UM GRANDE EXEMPLO DE SOLIDARIEDADE NUMA GRUTA INÓSPITA DA TAILÂNDIA


Durante cerca de três semanas o mundo quase suspendeu a respiração de ansiedade e expectativa.
Na longínqua Tailândia doze miúdos, praticantes de futebol, na companhia do seu treinador, a 22 de Junho faziam uma incursão à natureza, diria uma brava e inóspita natureza. Com o início da época das monções (de que nos fala Rui Veloso no seu álbum Auto da Pimenta), foi aquele grupo surpreendido por chuva bastante intensa, pelo que se refugiou numa gruta…e desapareceu, muito embora ainda não tenha sido explicado como tal aconteceu.

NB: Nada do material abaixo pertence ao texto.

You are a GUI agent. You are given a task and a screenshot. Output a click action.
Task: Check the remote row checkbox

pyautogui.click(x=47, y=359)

A partir desse momento assistiu-se à mobilização do mundo no sentido de o grupo de jovens e o seu treinador ser encontrado, numa imensa gruta, grande parte dela submersa em alguns metros de profundidade da água das chuvas. Passados alguns dias, e quando o cepticismo em relação à descoberta dos jovens se começava a instalar, eis que um grupo de mergulhadores britânicos conseguiu encontrar os jovens e o treinador, vivos, numa concavidade localizada bem na profundidade da gruta.

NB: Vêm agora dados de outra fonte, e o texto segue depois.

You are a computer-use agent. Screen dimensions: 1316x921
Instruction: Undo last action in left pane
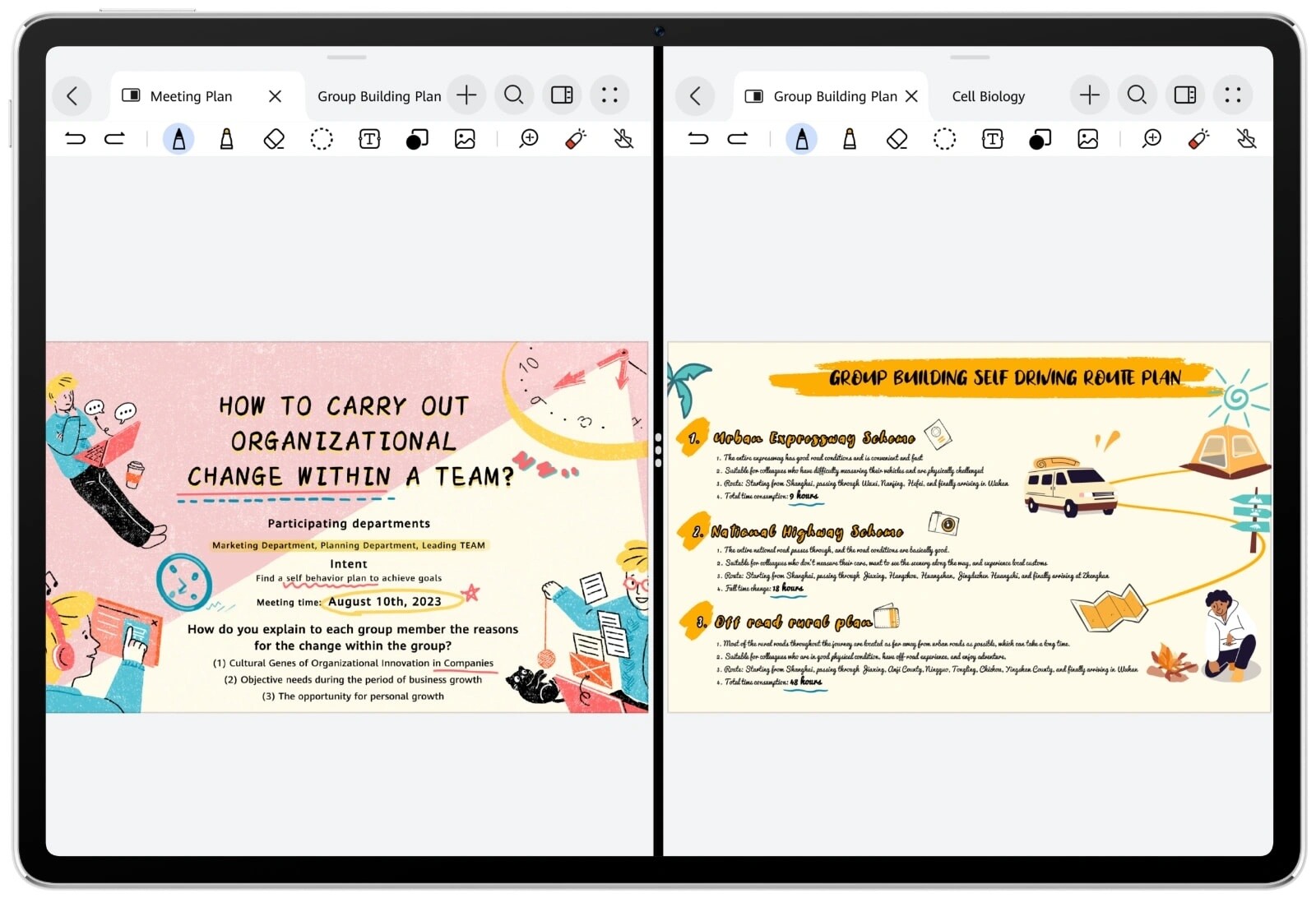(75, 139)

Graças à união dos mergulhadores tailandeses (com a ocorrência da morte de um deles, na preparação das condições sub-aquáticas para que o resgate viesse a ser possível) e de outros de algumas nacionalidades, foi possível o resgate daquelas treze vidas.

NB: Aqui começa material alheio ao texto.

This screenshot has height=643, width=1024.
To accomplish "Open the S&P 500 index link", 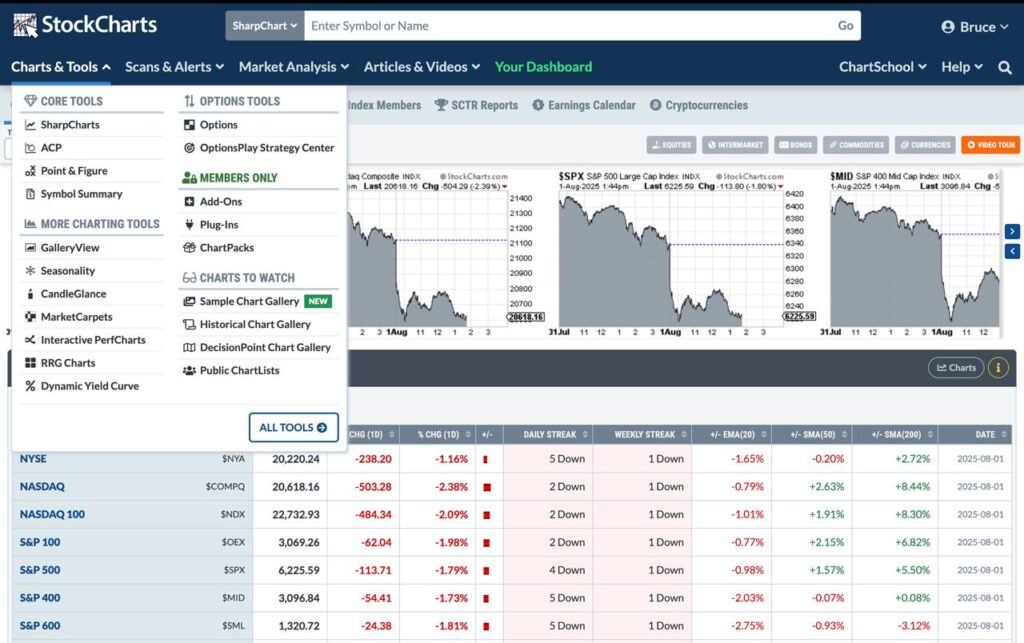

Mas que enorme momento para a humanidade! E quando emprego o termo «humanidade» dir-se-ia ter-se tratado do resgate de centenas ou mesmo milhares de pessoas, e não apenas de treze, mas quando a vida humana é criminosamente desvalorizada pela acção de comunidades humanas e não alienígenas, como miseravelmente temos assistido nesta nossa Europa, Médio Oriente e Estados Unidos, é motivo de enorme alegria ver o mundo mobilizar-se para salvar apenas treze pessoas.
O exemplo da Tailândia é de guardar no mais profundo dos nossos corações!